Documentation is often seen as the bane of Chaplains who work in clinical settings, especially hospitals and hospices. I know when I first started I had no idea what most of those medical signs and symbols meant. I still remember early on in my career putting my hand up to ask our reporting nurse what she meant when she said our patient had a “cabbage” (hint: it’s a CABG, or coronary artery bypass graft). While it can draw a chuckle at team it can also be very intimidating to wander from our world of Greek exegesis into a land of vague Latin contractions and abbreviations.
Our documentation, while not the best part of what we do, may be the only way that others see what we are doing and how it is helping. Therefore it is extremely important to do a good job with our documentation to make sure that it is clear, concise and relevant. It’s not an easy job, and one that we rarely get any consistent schooling in. It’s also the area that most of us get dinged on first when it comes to chart reviews and professional supervision. The Association of Professional Chaplains offers it’s own guidelines regarding standards regarding reporting and documenting care. The APC states that Chaplain documentation should include the following:
- Reason for encounter (i.e. request for total pain management, goals of care, compassionate extubation, centers for Medicare and Medicaid services, and Joint Commission requirements).
- Spiritual/religious preferences and desire for, or refusal of, ongoing chaplaincy care.
- Critical elements of spiritual/religious assessment.
- Patient/family-desired outcome with regard to care plan.
- Chaplain’s plan of care relevant to patient/family goals.
- Indication of referrals made by chaplain on behalf of patient/family.
- Relevant outcomes resulting from chaplain’s intervention.

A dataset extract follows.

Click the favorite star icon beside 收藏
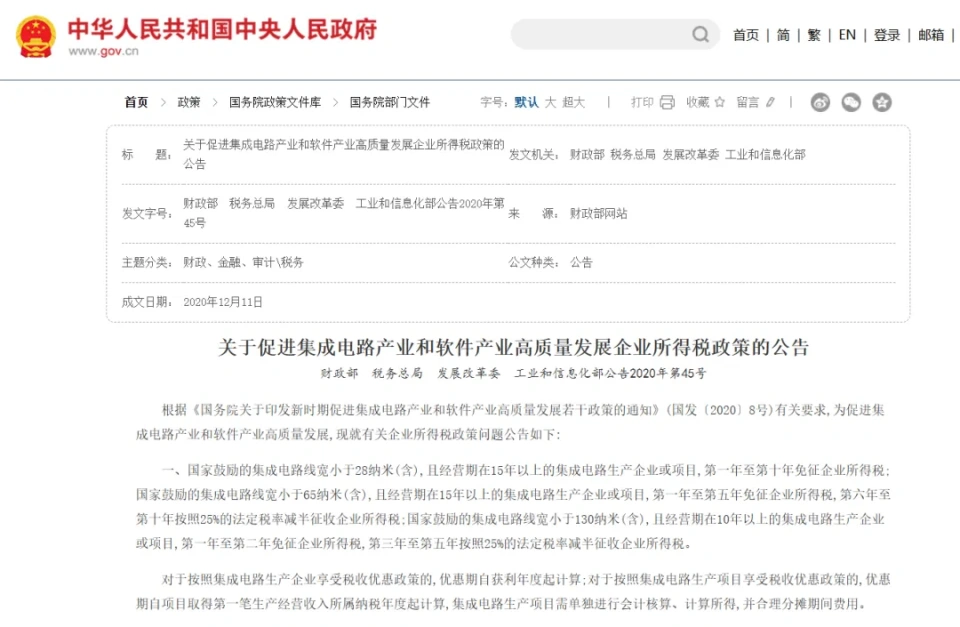The width and height of the screenshot is (960, 627). (720, 102)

While the what to include is more clear, exactly how to document this information is much more vague. In my time as a Chaplain I’ve seen documentation that has ranged from being a couple semi-intelligible half-sentences to English lit compositions. The first is unacceptable in that it leaves out so much necessary information as to be basically useless. The second is unnecessary and a poor use of time, including so many details that the important ones are lost.

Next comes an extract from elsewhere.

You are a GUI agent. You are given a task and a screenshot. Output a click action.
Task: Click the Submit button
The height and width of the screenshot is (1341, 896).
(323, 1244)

The key is to document smarter, not longer, and you chart smarter by being focused on their Plan of Care. Including things like what they were wearing and the appearance of the room may help “paint the picture” but unless those details help support your care plan or their diagnosis they are unnecessary. To say that Mr. Jones wore brown slacks isn’t helpful, but to say that his slacks were ill fitting due to weight loss is.
In my own charting I try and follow a simple formula which is probably similar to what you would use back in journalism class in school:
- Who did you see (patient, family, staff)? Who did you talk to (include staff as this attests to cross-disciplinary support)?
- What do you see? How does the patient appear (tired, weak, pleasant, thin, pale)? Are there any visual as well as verbal indicators of pain?
- Why are you there? Is this a routine visit or an emergency? Is this an assessment? Were you consulted to visit for a reason? Is there a particular problem you are addressing?
- What did you do? What specifically clerical services did you provide? What else did you do that is related to their plan of care goals and interventions (taking them outside, providing life review, discussion of moral or ethical issues)?
- What do you plan to do next? Is a follow up call to family needed? Do goals or interventions on their Plan of Care need to be changed? Are other services or consultations needed?
Here are some more hints:
- Avoid over-using abbreviations, and consider getting rid of them altogether. They can be confusing or taken out of context (does OT mean occupational therapy or Old Testament?). Follow your agency’s guidelines and also consult a reputable source like Cahaba regarding medicare-approved abbreviations.
- Don’t try to diagnose psychological, emotional or physical ailments. Rather than say that your patient is depressed or anxious, say that they appear or express being depressed or anxious – trust me, there is a difference.
- Especially if you’re in hospice, know your patients’ diagnoses, know what to look for in terms of decline and document it. Often our tendency is to try to highlight the positives, but in hospice it’s best to highlight the negatives. Your documentation makes a difference and can help keep a patient on service.
Remember that your documentation is ultimately your best evidence of what you do and the value you add to your patients’ and families’ lives, as well as to the team. Don’t think that it’s not as important as anything else you do.